Oto pierwsza seria pytań z naszego nowego wyborczego cyklu „Trzy pytania do…”
-Co Pana skłoniło aby startować w wyborach na stanowisko burmistrza gminy Chojna?
Piotr Mróz: - Obserwacja i ocena obecnego stanu gminy skutkująca chęcią pilnej zmiany tej sytuacji. W świetle prawa gminą rządzi burmistrz i w zasadzie tylko on ma realny wpływ na jej działanie ,majątek kierunki rozwoju, wizerunek, prestiż, współpracę z mieszkańcami, działalność urzędników czy podległych jednostek. Chcę jawności życia publicznego, gminnych finansów i równego traktowania mieszkańców, zarówno w kontekście i praw jak i obowiązków. Dorosłem do tego, aby podjąć wyzwanie i być dobrym gospodarzem w naszej gminie. W kontekście moich doświadczeń jako radnego chcę także wprowadzić nowe standardy współpracy na linii burmistrz – rada miejska, opartej na jawności, uczciwości, przejrzystości i współpracy w dążeniu do wspólnego celu. Mieszkańcy tego oczekują.
-Jaki jest Pańskim zdaniem priorytet do załatwienia dla burmistrza w nowej kadencji?

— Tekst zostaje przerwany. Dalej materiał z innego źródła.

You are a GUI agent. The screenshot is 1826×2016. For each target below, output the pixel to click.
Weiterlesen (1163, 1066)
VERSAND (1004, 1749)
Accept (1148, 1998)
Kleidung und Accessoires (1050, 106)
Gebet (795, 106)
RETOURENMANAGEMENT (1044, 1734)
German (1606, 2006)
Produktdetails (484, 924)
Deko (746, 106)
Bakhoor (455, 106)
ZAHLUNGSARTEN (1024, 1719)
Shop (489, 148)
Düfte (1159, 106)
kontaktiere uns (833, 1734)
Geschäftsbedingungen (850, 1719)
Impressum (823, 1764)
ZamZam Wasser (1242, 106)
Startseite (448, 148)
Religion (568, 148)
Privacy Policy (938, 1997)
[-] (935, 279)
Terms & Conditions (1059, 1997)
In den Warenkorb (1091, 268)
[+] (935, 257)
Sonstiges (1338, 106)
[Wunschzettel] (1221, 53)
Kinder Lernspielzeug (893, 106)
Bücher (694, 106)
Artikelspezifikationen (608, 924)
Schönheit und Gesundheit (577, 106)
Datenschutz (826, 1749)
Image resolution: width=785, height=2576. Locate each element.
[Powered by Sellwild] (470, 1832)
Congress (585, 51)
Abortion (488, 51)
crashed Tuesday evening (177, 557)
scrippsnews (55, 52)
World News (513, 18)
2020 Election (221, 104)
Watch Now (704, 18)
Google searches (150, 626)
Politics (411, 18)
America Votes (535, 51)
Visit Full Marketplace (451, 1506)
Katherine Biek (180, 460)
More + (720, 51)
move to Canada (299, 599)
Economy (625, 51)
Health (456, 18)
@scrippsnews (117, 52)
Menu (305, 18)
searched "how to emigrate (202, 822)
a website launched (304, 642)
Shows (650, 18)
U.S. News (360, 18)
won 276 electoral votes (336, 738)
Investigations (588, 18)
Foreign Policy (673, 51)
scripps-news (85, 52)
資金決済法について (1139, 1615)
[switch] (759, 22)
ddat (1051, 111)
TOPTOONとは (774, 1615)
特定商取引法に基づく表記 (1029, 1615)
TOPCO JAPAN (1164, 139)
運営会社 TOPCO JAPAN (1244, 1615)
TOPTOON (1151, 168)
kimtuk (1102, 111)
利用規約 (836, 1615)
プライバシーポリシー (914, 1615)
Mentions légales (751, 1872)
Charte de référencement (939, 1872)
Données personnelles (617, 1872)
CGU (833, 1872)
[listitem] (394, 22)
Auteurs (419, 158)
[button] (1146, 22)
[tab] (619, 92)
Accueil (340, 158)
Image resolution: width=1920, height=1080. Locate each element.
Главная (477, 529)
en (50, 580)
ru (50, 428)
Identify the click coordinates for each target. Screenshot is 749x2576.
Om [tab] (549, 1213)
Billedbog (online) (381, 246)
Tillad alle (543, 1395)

Piotr Mróz: - Naprawa finansów gminy i stworzenie profesjonalnej komórki pozyskiwania środków zewnętrznych, także dla gminnych stowarzyszeń, organizacji, klubów, zespołów czy pojedynczych mieszkańców. Nie obiecuję dużych inwestycji, bo one przyjdą z czasem. Na dzień dzisiejszy skupię się na realizacji zadań planowanych lub rozpoczętych, remontach obecnego mienia gminnego, zagospodarowaniu i trosce o przestrzeń publiczną. To także powrót do pracy u podstaw, czyli zaniedbanych spraw podstawowych typu kanalizacja, sieci wodociągowe, oświetlenie, drogi czy chodniki. Nie stawiam priorytetów w tych zadaniach, bo jednym z naszych punktów wyborczych jest stworzenie realnego dziesięcioletniego planu inwestycyjnego, w uzgodnieniu z mieszkańcami, który będzie następnie przez obie strony bezwzględnie respektowany.
-Jaka cecha charakteru może Panu pomóc w sprawowaniu tak ważnej funkcji, o którą się Pan ubiega?
Piotr Mróz: -Z jednej strony to zapewne odpowiedzialność za innych, patriotyzm, zdyscyplinowanie i pełna dyspozycyjność wyniesiona z pracy w służbach mundurowych, z drugiej to wartości wyniesione z domu, szkoły i katechezy – otwartość i szacunek dla ludzi. Myślę, że to dobra mieszanka.